What do employees want?

If there’s anything keeping HME providers, especially those that own their own businesses, awake at night, it’s the ongoing mystery of the empty labor pool.

“For six months, we ran ads on all the job boards and got three applications,” Craig Rae, a provider in North Carolina, told me. “I ran ads again yesterday and have my fingers crossed.”

Laurie Bachorek, a provider in Texas, has been searching and searching for help, but she says it’s difficult to even get applicants in for an interview.

“One guy I hired, a delivery tech, didn’t show up for work,” she said.

One thing she can do: focus on retaining the employees she does have. With a good core of employees, you can accomplish a lot, she told me.

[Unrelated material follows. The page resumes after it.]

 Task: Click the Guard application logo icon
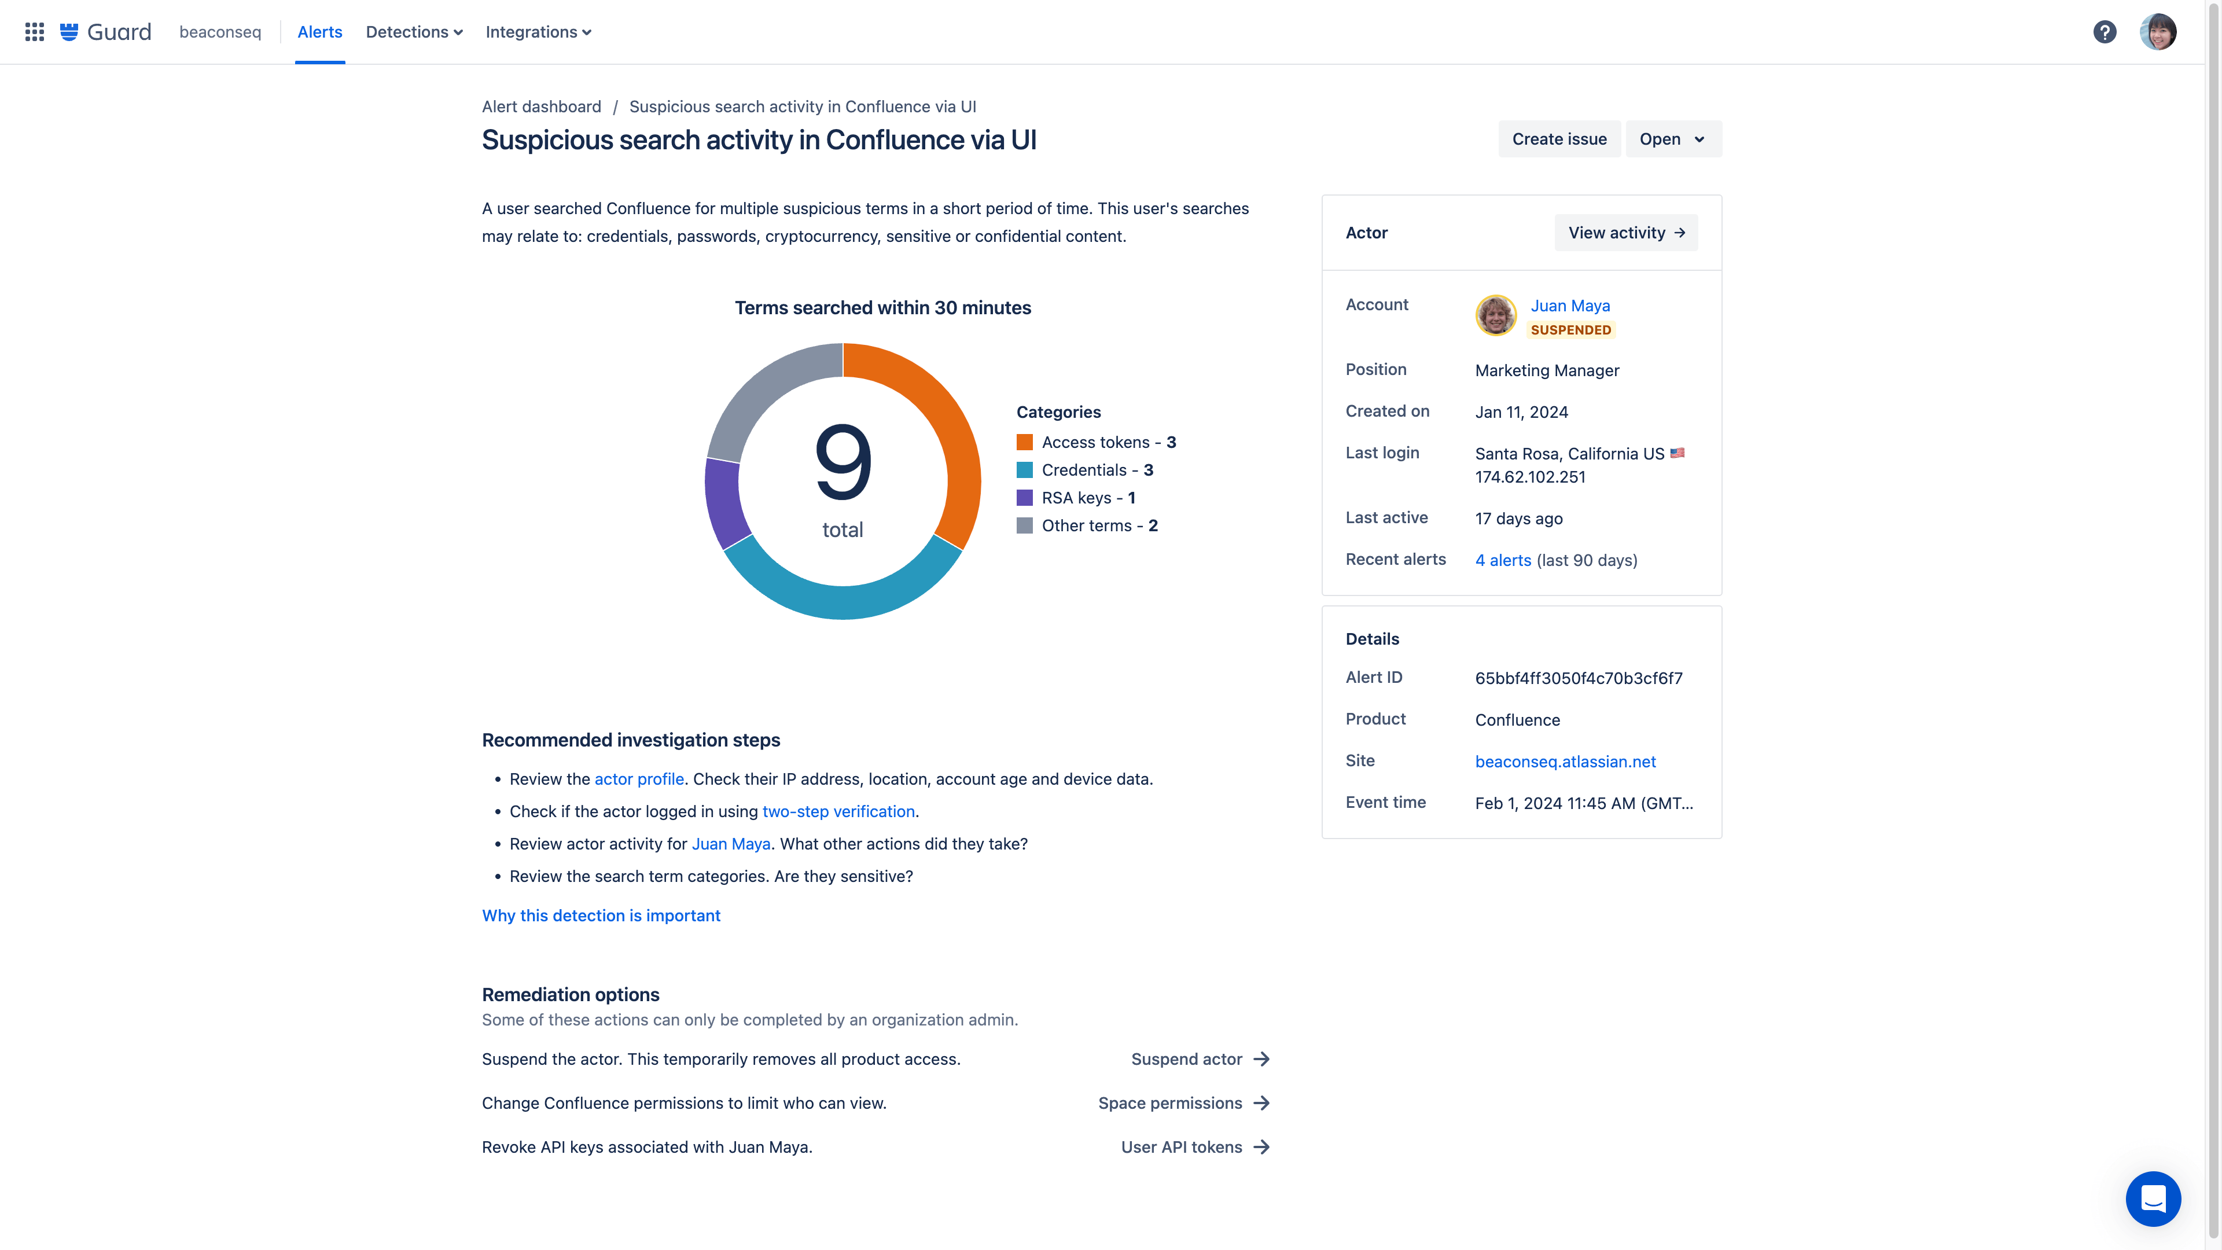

That message was also highlighted during a session on leadership that I attended at the Heartland Conference led by Christa Miehe of the VGM Group and Katie Stevens of Reliable Medical.

“The key to our success is the people,” Miehe said. “You don’t have robots delivering equipment.”

Gone – or at least, fading – are the days when overwork was a badge of honor and people were expected to show up as “Work Theresa” from 9 to 5 and collect a paycheck.

Employees want flexibility, they want autonomy, they want transparency, they want to be heard and they want rewarding work. They want recognition. 

Editor Liz Beaulieu has taken to posting Friday Feel Goods on our company Slack channel. Everyone gets a shout out. Sometimes it’s really specific, “Great design on the poster!” or more generic, “Thanks for being flexible!”

If this is all a little woo-woo for your tastes, that’s OK. To put it in a more business-y frame, happy employees will reward your business with a greater commitment to the work and the workplace. Productivity and quality go up.

Need it by the numbers? Highly engaged business units result in 21% greater profitability, per a Gallup poll.

Now I’m not sure that the Friday Feel Goods are gonna result in a 21% increase in our profitability (we’re in the media business, after all), but it certainly makes for a moment each week.

I’m also guessing compiling the list is one of Liz’s more challenging tasks each week, but I know it’s appreciated.